Document passage ▸
If you know downtown Salt Lake City on a weekend, you know the textures of lively State Street, and you've probably walked past one particularly fluorescent-lit bar buzzing with rowdy patrons once or twice before. But those lights are gone from 342 S. State Street, and in its place is a darker window that beckons, with a new sign on the window: International.

So what's the scoop on this intriguing new bar buy-out, and what can we expect from the International Bar and Lounge? City Weekly slid into a booth on a lax Saturday night at the bar to find out.

The first thing you notice about the bar when you enter is the sheer space of it—a long rectangle with high ceilings, stretching out long and only interrupted by the presence of a low stage on the north wall. While the new owner, Nate Silverstein Tree, has in the last month set to work on his vision for the bar, it was the stage that he didn't know quite what to do with—but he had someone in mind who did.

Silverstein Tree used to manage the Twilite Lounge, and it was there that he and local musician David Payne worked together to make a neighborhood dive bar into an unlikely home for off-the-beaten-path music. "I worked hard there for 10 years to build a community," Silverstein Tree says, "and we worked with artists, musicians, bartenders and service industry folks to create a community for anyone who wants to enter and can hold their liquor."

And despite the fact that, for many that bar has become a go-to space for quiet, weird and interesting music, neither Payne nor Silverstein Tree ever saw it as a real music bar, because they had to work around the "sensitive" environment of respecting the bar regulars while sneaking lounge-level music into the back part of the bar a few times a week.

Challenges ▸
a: For each statement, say whether it agrees with the International Bar passage, and support each yes or no with the deciding words of the passage, quoted exactly.
(i) The bar stands at 342 S. State Street.
(ii) The low stage is set against the south wall.
(iii) Payne and Silverstein Tree regarded the Twilite Lounge as a real music bar.
b: Using the International Bar passage, answer each question on its own line.
(i) What word appears on the new sign in the window?
(ii) Who is the new owner of the bar?
(iii) Which local musician worked with Silverstein Tree at the Twilite Lounge?
c: Rewrite the International Bar passage from "So what's the" to "mind who did.", changing "Saturday" to "Friday".

Dataset rows ▸

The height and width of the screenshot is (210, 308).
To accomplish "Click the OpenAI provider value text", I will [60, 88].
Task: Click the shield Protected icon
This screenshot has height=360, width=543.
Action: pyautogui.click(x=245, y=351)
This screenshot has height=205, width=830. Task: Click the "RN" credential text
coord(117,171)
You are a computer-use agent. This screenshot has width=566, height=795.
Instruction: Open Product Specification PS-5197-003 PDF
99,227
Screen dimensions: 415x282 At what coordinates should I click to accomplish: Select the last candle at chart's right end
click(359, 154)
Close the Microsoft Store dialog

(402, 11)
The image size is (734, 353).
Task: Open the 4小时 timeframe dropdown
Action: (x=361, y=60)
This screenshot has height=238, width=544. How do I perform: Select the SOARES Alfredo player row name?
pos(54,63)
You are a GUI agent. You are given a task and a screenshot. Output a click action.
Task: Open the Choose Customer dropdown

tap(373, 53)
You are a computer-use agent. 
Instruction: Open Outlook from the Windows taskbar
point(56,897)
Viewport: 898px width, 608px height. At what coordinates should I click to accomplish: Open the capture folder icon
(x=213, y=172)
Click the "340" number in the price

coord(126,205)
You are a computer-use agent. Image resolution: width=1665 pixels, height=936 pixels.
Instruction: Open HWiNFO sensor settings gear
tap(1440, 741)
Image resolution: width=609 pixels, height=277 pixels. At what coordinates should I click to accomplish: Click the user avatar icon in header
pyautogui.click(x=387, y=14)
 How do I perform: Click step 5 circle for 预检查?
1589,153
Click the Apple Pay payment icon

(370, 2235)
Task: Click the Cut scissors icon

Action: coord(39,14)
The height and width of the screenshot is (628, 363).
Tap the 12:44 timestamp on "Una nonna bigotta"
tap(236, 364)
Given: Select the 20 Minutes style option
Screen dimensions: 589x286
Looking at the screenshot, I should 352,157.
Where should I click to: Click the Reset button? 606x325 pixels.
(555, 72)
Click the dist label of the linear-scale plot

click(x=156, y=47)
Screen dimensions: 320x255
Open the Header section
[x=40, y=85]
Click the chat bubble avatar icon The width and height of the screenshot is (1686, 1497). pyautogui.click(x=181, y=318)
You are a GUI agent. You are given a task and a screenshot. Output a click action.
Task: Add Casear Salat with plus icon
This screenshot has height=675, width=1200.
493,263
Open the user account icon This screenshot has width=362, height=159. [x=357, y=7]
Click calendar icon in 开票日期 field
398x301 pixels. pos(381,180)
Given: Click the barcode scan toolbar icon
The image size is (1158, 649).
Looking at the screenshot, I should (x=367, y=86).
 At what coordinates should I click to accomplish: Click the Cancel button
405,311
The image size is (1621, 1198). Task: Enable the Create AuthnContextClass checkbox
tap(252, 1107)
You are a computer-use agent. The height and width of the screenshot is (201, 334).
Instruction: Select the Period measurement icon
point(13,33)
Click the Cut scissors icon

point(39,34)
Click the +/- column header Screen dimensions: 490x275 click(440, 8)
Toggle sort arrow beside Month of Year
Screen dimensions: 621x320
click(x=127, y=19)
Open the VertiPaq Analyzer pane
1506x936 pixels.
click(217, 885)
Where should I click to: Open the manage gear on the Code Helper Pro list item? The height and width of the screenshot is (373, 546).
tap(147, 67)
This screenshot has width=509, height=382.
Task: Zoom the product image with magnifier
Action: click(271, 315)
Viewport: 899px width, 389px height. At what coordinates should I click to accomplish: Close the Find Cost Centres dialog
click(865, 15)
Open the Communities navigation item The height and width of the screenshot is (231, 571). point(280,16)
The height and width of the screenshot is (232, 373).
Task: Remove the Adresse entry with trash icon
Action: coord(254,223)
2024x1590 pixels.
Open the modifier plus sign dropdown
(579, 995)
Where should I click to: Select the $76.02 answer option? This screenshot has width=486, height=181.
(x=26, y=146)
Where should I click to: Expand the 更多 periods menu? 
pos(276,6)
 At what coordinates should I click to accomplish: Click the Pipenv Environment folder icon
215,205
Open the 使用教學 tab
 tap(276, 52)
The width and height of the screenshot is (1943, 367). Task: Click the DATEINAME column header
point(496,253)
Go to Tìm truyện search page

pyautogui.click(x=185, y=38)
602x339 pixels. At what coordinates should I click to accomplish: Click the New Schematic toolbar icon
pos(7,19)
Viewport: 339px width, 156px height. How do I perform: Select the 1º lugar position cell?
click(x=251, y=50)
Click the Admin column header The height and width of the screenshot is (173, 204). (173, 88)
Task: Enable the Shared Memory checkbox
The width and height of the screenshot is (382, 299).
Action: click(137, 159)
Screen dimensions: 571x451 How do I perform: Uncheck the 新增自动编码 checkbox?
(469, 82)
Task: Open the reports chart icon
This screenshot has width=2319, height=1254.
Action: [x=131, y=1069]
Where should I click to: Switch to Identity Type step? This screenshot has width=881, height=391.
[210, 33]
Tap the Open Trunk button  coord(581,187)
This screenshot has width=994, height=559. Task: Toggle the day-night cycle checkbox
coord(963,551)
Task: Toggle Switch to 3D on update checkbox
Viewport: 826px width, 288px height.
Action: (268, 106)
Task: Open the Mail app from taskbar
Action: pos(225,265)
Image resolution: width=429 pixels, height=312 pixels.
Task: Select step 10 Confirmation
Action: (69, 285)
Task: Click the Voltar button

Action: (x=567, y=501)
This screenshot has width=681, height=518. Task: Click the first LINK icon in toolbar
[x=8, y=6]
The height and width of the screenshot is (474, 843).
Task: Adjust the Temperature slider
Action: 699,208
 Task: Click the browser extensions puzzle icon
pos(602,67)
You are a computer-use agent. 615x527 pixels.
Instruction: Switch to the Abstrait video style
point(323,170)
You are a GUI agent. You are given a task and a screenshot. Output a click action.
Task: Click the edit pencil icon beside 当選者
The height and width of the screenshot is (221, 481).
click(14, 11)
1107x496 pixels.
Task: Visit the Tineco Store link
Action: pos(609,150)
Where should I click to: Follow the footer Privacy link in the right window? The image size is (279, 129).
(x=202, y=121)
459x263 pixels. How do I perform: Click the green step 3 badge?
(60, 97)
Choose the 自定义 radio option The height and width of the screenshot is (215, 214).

Responses per task ▸
a:
(i) Yes: "those lights are gone from 342 S. State Street"
(ii) No: "a low stage on the north wall"
(iii) No: "neither Payne nor Silverstein Tree ever saw it as a real music bar"

b:
(i) International
(ii) Nate Silverstein Tree
(iii) David Payne

c:
So what's the scoop on this intriguing new bar buy-out, and what can we expect from the International Bar and Lounge? City Weekly slid into a booth on a lax Friday night at the bar to find out.

The first thing you notice about the bar when you enter is the sheer space of it—a long rectangle with high ceilings, stretching out long and only interrupted by the presence of a low stage on the north wall. While the new owner, Nate Silverstein Tree, has in the last month set to work on his vision for the bar, it was the stage that he didn't know quite what to do with—but he had someone in mind who did.